The Case Against Fragrance - By Kate Grenville (Text 208 pp)
The Case Against Fragrance - By Kate Grenville (Text 208 pp)

Highly regarded Australian author Kate Grenville (The Idea of Perfection, The Secret River, etc) would have been incensed - the relevance of the word will soon become apparent - to have seen a recent liftout in The Australian Financial Review badged ‘The Scent Issue 2017’.

There, in page after page of glamorous stories, the virtues of the world’s famous perfumiers were extolled from every angle. Fragrances were divided into categories - floral, oriental, woods, fresh and aromatic fougères, the last being the ‘coming together of all elements’ - and brands slotted into each.

Gucci’s Bamboo, for instance, is “woody and floral, with notes of Casablanca lily, sandalwood and Tahitian vanilla”.

While those who formulate, manufacture, write about and wear these scents are enthusiastic in the extreme, Kate Grenville would be sickened by each and every one of them, quite literally.



Although a perfume user in her earlier years, by her 30s she had stopped using scent and as time passed she came to dislike not only perfumes but other kinds of scents as well, such as “the sickly fragrance in cosmetics, shampoo and cleaning products.”

Recovering from a virus in her 50s, Grenville realized she had become even more sensitive to scents, and during a night at the opera, sitting near a woman who had refreshed her perfume at interval, she developed a raging headache, sore eyes and “a strange fog in my brain that made everything feel far away and confused.  All I wanted was to go home to bed.”

Worse was to come in 2015 during a book promotion tour when she arrived at her overly-scented hotel - patchouli in the lift, indeed! -  triggering a reaction that would continue throughout the tour.

Meeting some admiring fans, she recalls, “They had no idea in the world that a choice they’d made that morning was resulting in me having a headache. Fragrance in all its forms was an automatic part of their lives… It was I who had the problem. I felt embarrassed, somehow ashamed, and very alone.”

This book is her attempt to help us better understand what she terms ‘Planet Fragrance’, a place where man-made scents are so pervasive that the only way to avoid them is to become “to put it mildly - eccentric.”

When her pursuit of “straight-up, reliable information” about fragrance led her nowhere except specialist scientific publications, Grenville did what any good author would - decided to write her own book.

“Fragrance has plenty of friends.

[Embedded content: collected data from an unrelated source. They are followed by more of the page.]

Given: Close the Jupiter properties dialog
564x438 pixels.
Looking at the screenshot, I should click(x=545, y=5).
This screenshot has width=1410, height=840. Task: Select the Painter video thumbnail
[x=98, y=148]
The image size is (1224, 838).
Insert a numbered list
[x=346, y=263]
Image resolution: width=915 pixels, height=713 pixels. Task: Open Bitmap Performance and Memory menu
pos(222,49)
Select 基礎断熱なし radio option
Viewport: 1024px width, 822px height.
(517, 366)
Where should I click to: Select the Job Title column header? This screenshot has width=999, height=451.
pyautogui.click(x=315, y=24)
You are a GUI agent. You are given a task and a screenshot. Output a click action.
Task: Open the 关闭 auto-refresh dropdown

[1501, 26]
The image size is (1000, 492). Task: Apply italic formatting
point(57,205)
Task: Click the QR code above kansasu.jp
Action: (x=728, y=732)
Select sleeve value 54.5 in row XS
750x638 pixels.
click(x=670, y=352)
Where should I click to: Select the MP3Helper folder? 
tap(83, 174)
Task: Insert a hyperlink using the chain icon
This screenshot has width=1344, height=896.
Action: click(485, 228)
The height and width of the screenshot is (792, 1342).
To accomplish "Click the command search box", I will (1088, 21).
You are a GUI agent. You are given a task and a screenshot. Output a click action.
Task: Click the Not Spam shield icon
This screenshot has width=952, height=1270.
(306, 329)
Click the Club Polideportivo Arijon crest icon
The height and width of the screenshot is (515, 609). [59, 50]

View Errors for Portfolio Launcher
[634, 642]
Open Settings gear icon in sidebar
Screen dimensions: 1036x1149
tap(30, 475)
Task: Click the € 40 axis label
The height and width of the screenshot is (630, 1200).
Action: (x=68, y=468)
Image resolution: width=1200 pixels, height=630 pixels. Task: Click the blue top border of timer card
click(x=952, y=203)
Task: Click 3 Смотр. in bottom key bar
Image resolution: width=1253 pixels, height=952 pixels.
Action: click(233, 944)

The case for it is made every day by people who make money out of it, and people who just love the way it smells.

“But there’s a downside to fragrance - to do with our health - that you don’t hear much about… Using fragrance is a choice and my hope is that this book might give people the chance to make that choice an informed one.”

After considering the extent of the problem - “Dermatologists think that between one and four per cent of the population has an allergic reaction to fragrance”, and it’s much commoner  in women than men -  she goes on to present chemical analyses of scents and fragranced products, and ultimately to issue a plea for fragrance-free products, workplaces, public events and greater personal awareness of the problems that the scent-intolerant can face.

While The Case Against Fragrance may not encourage me to throw away the Issey Miyake cologne I was given for Christmas (“top notes bring sweet and fresh waves of tangerine, bergamot, yuzu and orange… etc”) it has certainly made me more mindful of when and where I might wear it.